→ **TASK STATEMENT**
Please reproduce the entries below exactly, omitting any images they contain.

Start of Block

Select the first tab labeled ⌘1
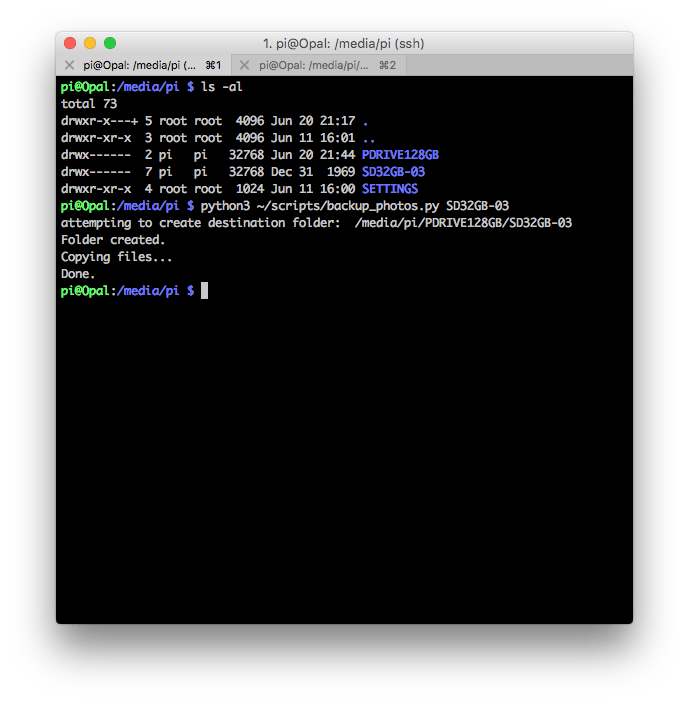 [152, 65]
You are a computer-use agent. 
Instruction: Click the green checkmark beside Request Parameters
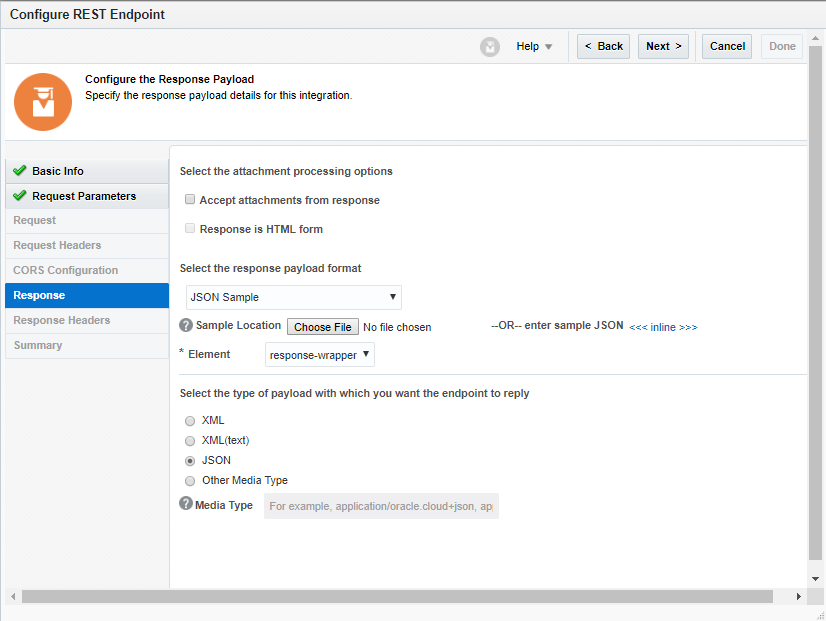coord(17,196)
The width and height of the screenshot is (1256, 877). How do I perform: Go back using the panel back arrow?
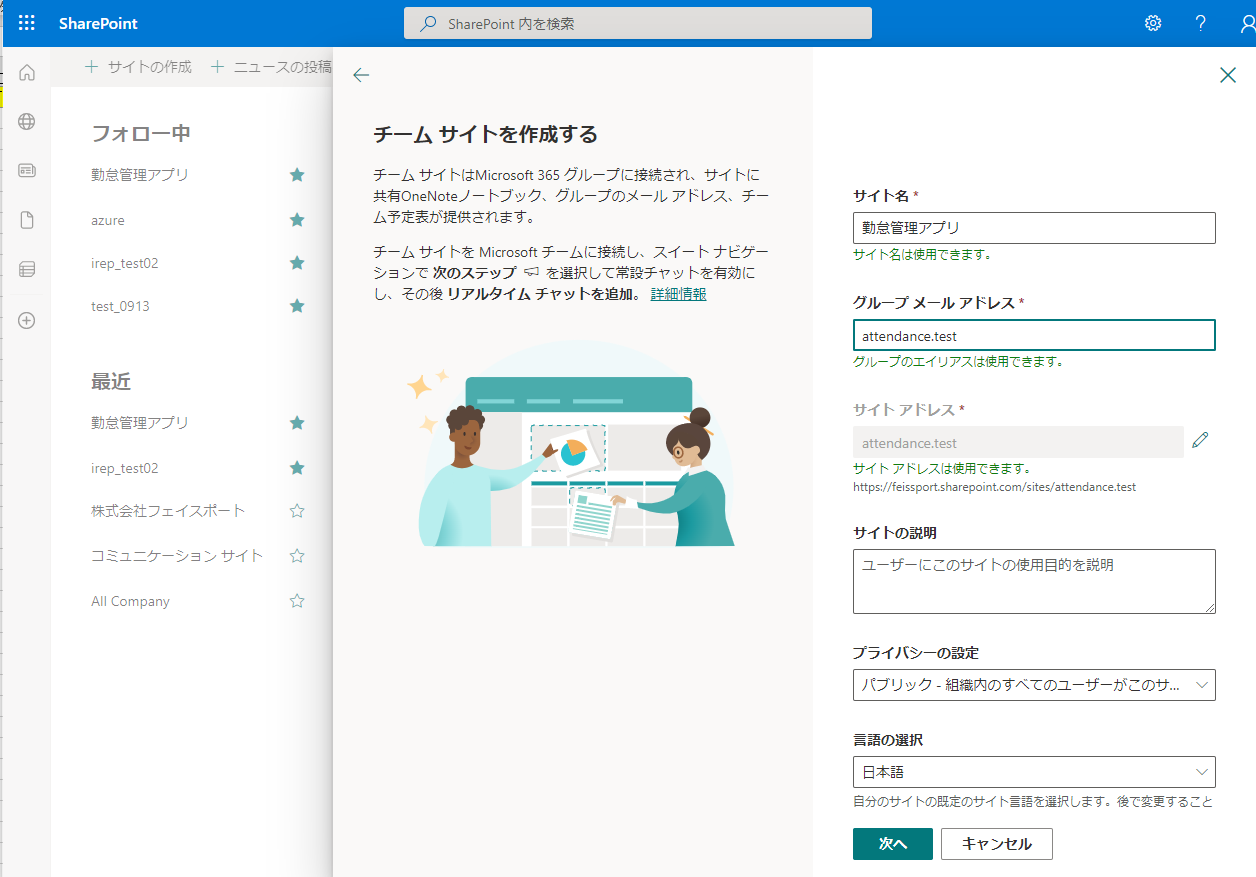[361, 75]
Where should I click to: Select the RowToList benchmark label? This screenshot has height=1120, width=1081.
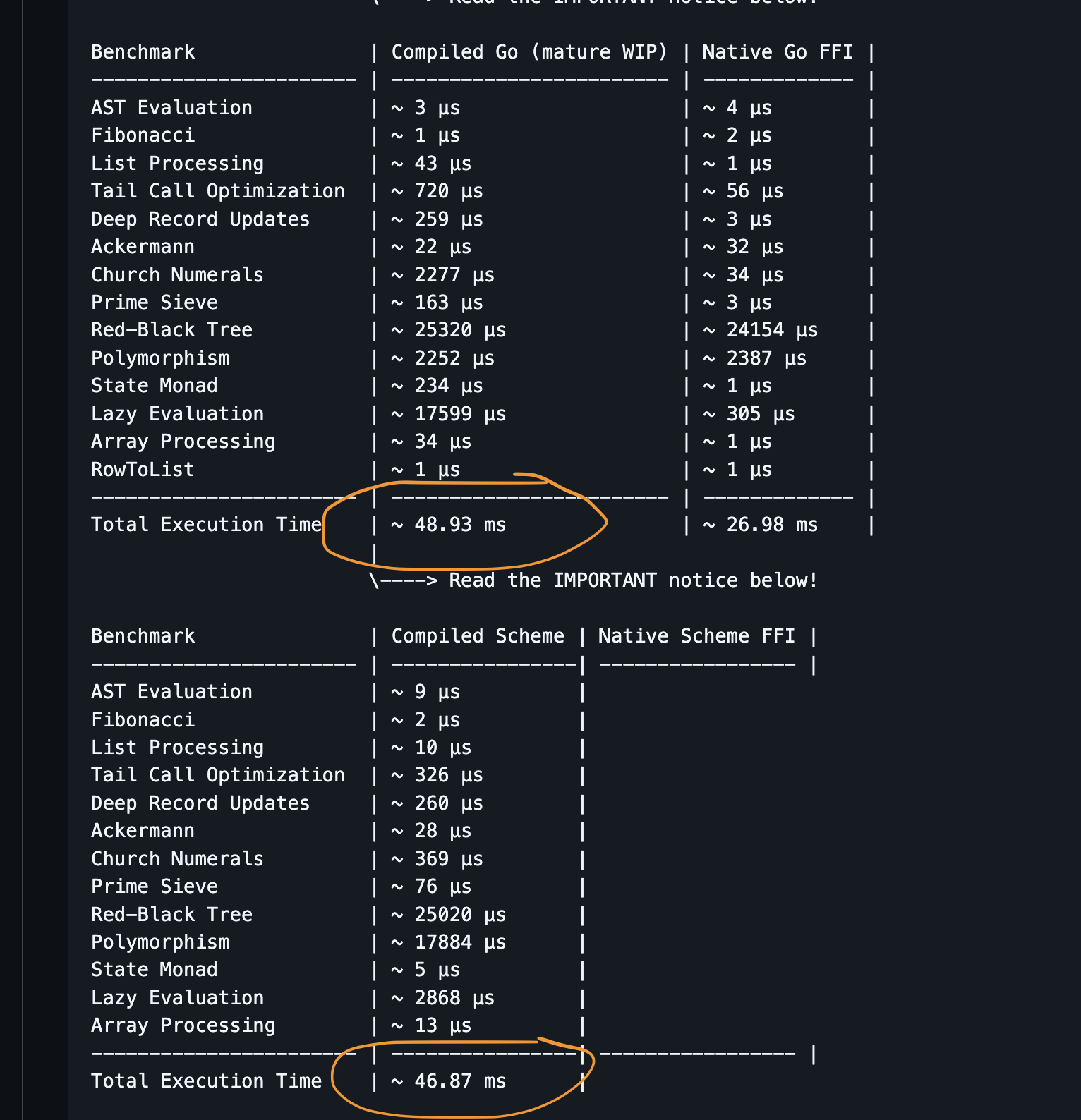pos(143,470)
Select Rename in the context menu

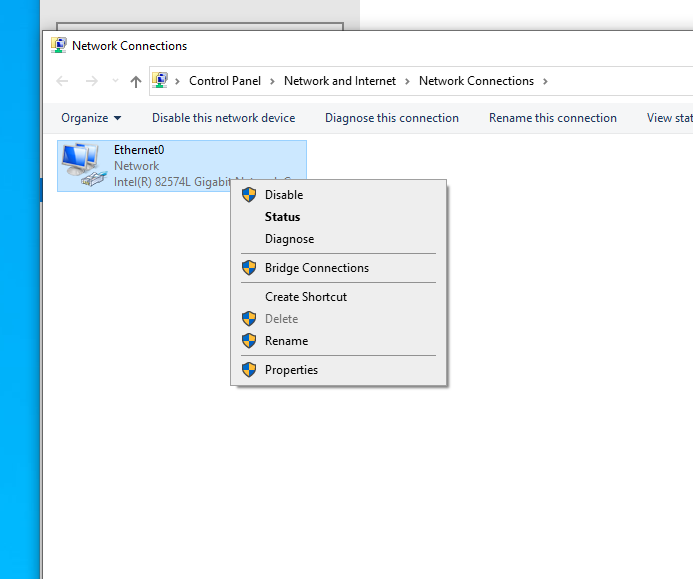(286, 341)
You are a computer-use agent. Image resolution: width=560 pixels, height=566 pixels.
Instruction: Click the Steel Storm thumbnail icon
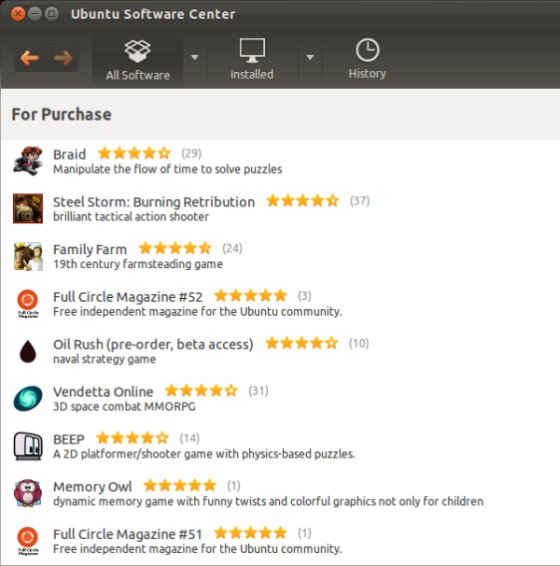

End of Block

→ **OUTPUT**
Select the first tab labeled ⌘1
 [152, 65]
You are a computer-use agent. 
Instruction: Click the green checkmark beside Request Parameters
coord(17,196)
The width and height of the screenshot is (1256, 877). How do I perform: Go back using the panel back arrow?
[361, 75]
Where should I click to: Select the RowToList benchmark label? This screenshot has height=1120, width=1081.
pos(143,470)
Select Rename in the context menu

(286, 341)
You are a computer-use agent. Image resolution: width=560 pixels, height=566 pixels.
Instruction: Click the Steel Storm thumbnail icon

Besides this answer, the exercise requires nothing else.